Immunoglobulin A nephropathy, also known as IgAN or Berger’s disease, is a chronic kidney condition. It involves damage to the kidneys’ filtering units, the glomeruli. This damage occurs due to the accumulation of immunoglobulin A (IgA) within these filters. The disease can gradually impair the kidneys’ ability to filter waste from the blood.
The Underlying Cause of IgAN Disease
Immunoglobulin A normally functions as an antibody to combat infections. In IgAN, however, an abnormal form of IgA is produced. This defective IgA then forms clusters or immune complexes that travel through the bloodstream and can become trapped in the kidney’s glomeruli.
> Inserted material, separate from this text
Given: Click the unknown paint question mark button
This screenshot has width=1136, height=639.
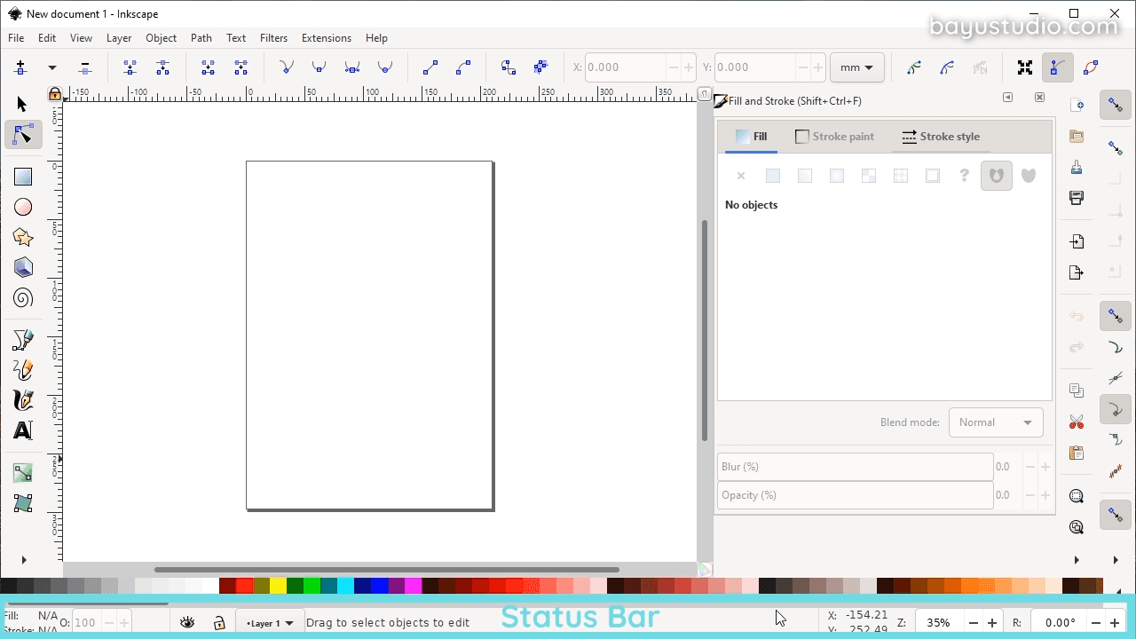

The buildup of these abnormal IgA deposits triggers an immune response within the glomeruli, leading to inflammation and damage to the delicate filtering structures. While the precise trigger for this abnormal IgA production remains unclear, IgAN is considered an autoimmune condition where the immune system mistakenly attacks its own tissues. Genetic factors often predispose individuals to IgAN, as it can run in families. Environmental factors, such as infections, may also influence the disease’s development and progression.
Recognizing Signs and Symptoms
One of the most common signs of IgAN is hematuria (blood in the urine). Visible blood may appear, making the urine pink, dark brown, or cola-colored, often occurring during or shortly after a respiratory infection. Alternatively, blood in the urine may only be detectable under a microscope (microscopic hematuria), often discovered during routine tests.
Another indication of kidney damage is proteinuria (protein in the urine). This can make the urine appear foamy. When the kidneys’ filters are compromised, they fail to retain proteins, leading to their excretion in urine. Impaired kidney function can also result in fluid retention, causing edema, commonly observed in the hands, feet, ankles, and sometimes around the eyes. High blood pressure (hypertension) is also a frequent symptom, as damaged kidneys struggle to regulate fluid balance and blood vessel constriction.
The Diagnostic Process
Diagnosis of IgAN often begins with non-invasive tests that suggest kidney involvement. A urinalysis often checks for blood and protein in the urine, which are early indicators of glomerular injury. Blood tests are also conducted to assess kidney function, measuring creatinine levels and estimating the glomerular filtration rate (eGFR). Creatinine is a waste product that healthy kidneys filter efficiently, so elevated levels can indicate impaired function.
While these tests can point toward kidney disease, confirming IgAN requires a kidney biopsy. This involves taking a small tissue sample from the kidney using a special needle. The tissue is then examined under a microscope by a pathologist. Pathologists specifically look for characteristic granular deposits of IgA within the mesangium to confirm IgAN.
Treatment and Management Strategies
The management of IgAN involves supportive care and medications to slow disease progression. Lifestyle adjustments are part of supportive care, including controlling blood pressure and limiting dietary sodium intake to help reduce fluid retention and kidney strain. Maintaining a healthy weight and avoiding smoking are also recommended to promote overall kidney health.
Medications are important in treatment. Angiotensin-converting enzyme (ACE) inhibitors or angiotensin receptor blockers (ARBs) are commonly prescribed to lower blood pressure and reduce protein in the urine. These medications help protect the kidneys from further damage by relaxing blood vessels and decreasing pressure within the glomeruli. For individuals experiencing more rapid disease progression or significant proteinuria, corticosteroids or other immunosuppressants may be considered to reduce inflammation and immune activity. Newer, targeted therapies are also becoming available, focusing on specific pathways involved in IgAN’s development.
Long-Term Progression and Outlook
The course of IgAN can vary among individuals. Many people with IgAN maintain stable kidney function for extended periods without experiencing severe complications. For others, however, the disease can be progressive, leading to a gradual decline in kidney function over time.
Several factors influence the long-term outlook, including the degree of proteinuria and how well blood pressure is controlled. Higher levels of proteinuria and uncontrolled hypertension are often associated with a greater risk of disease progression. For some patients, IgAN can advance to end-stage renal disease (ESRD), where the kidneys no longer function adequately to support the body’s needs. At this stage, individuals typically require life-sustaining treatments such as dialysis or a kidney transplant.